* Document extract *

###

Not only do parishes have the Spanish Mass, but there is
–the ‘contemporary Mass’ with the tambourines,
— the ‘conservative Mass’ where you get to sing a hymn with predictable chords and good texts,
–the Teen Mass where the youth is separated from their families and sways to rock music – or as some have seen, old foggies go, or evangelical converts/reverts who have never been exposed to what the Church actually teaches about music, also attend [‘but I joined the Church because of its upbeat contemporary music’ – “okay, so you were attracted by something that is non-Catholic, I’m wondering what church you think you joined?”]
–and for some lucky parishes, there is the Tridentine Mass which, although in Latin, attracts a crowd that is not part of the parish, and these too feel separated from a unified parish life.
Is it my imagination, or do divisions about Mass exist also because of the music? While the ‘Tridentiners’ go for the Latin and the Mass itself, much of the choices exist because of not only a vernacular but because of the music, it seems to me. The Spanish Masses’ emphasis is very lively music and instrumentation. Why do we have bishops who refuse to understand that music and Liturgy are the same thing, and to learn and enforce what the Church teaches? Because Liturgical music and Liturgy are in reality one, music is almost as divisive as the lack of Latin.
Freemasons hate Latin, as the destruction of the Church can be expedited with any tool that causes disintegration and confusion.
A long time ago the Church perceived that the cultural weight of Europe was no longer what it used to be. The use of Latin is vestige of those days when there was a cultural unit in Europe. First the French and slowly every one else dropped the use of Latin in scientific and philosophical contributions. The Church kept its use and continued to act as if the old civilization was still valid. The spontaneous movement towards the vernacular was precisely a movement away from the old fossilized formulas. Now we are living , particularly in this kind of blog, the anguish of seeing something that was treasured disappear.
If we accept the the church is led by the Holy Spirit and we admit that the Holy Spirit is God and we admit that God’s thoughts are inscrutable and completely different from ours then obedience to that arcane will of God is the fundamental attitude. Benedict has felt the anguish of cultural decline and has tried to assuage that anguish by allowing old liturgical manifestations. These are transitory. Mass in the vernacular is here to stay. Masses in the vernaculars are here to stay.
Many of those masses are good moments for the exercise of patience and obedience. Think of the Flagellation.
If some of you want to enjoy Latin, study it, immerse yourselves in it. I can tell you that it is beautiful but I say the Lord’s Prayer in the vernacular. Get over it.
The mass in ecclesiastical Latin is nothing magical.
The parish I used to attend (in Florida) is bilingual, so having a combined English/Spanish Mass (or peace liturgy or whatever) isn’t unusual, nor really that bad since most people there know both languages. But at Good Friday last year, the (fluffy) prayers of the faithful were read in English, Spanish, French (for the 50 or so Haitian parishoners and smug academics), Nigerian (for a handful of parishoners), and Italian. As far as I know, the priests were the only ones there who understood Italian, save one or two old ladies. The reaction from the congregation was “wow, he’s speaking Italian, how cool!” Totally inappropriate for Good Friday, of all days.

###

* Supplied information *
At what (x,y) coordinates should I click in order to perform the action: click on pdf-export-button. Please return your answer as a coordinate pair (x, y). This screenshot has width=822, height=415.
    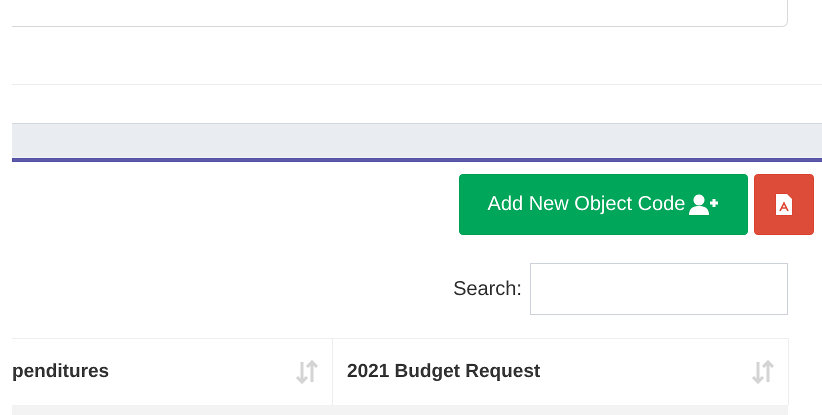
    Looking at the image, I should click on (784, 204).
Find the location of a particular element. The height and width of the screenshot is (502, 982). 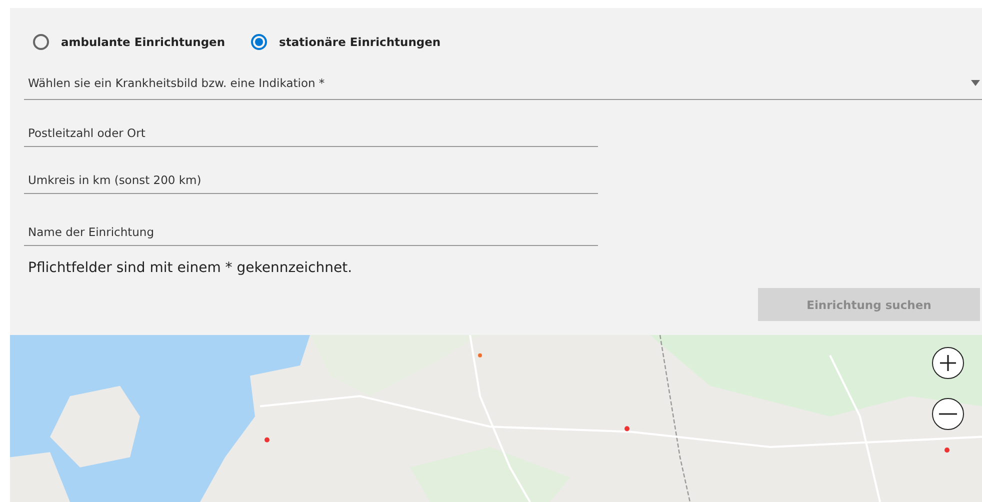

###

* Instruction *
Rewrite the comments on Latin and the Mass, starting with "If some of you" and going on through "is nothing magical.", with "ecclesiastical" changed to "liturgical".

* Response area *
If some of you want to enjoy Latin, study it, immerse yourselves in it. I can tell you that it is beautiful but I say the Lord’s Prayer in the vernacular. Get over it.
The mass in liturgical Latin is nothing magical.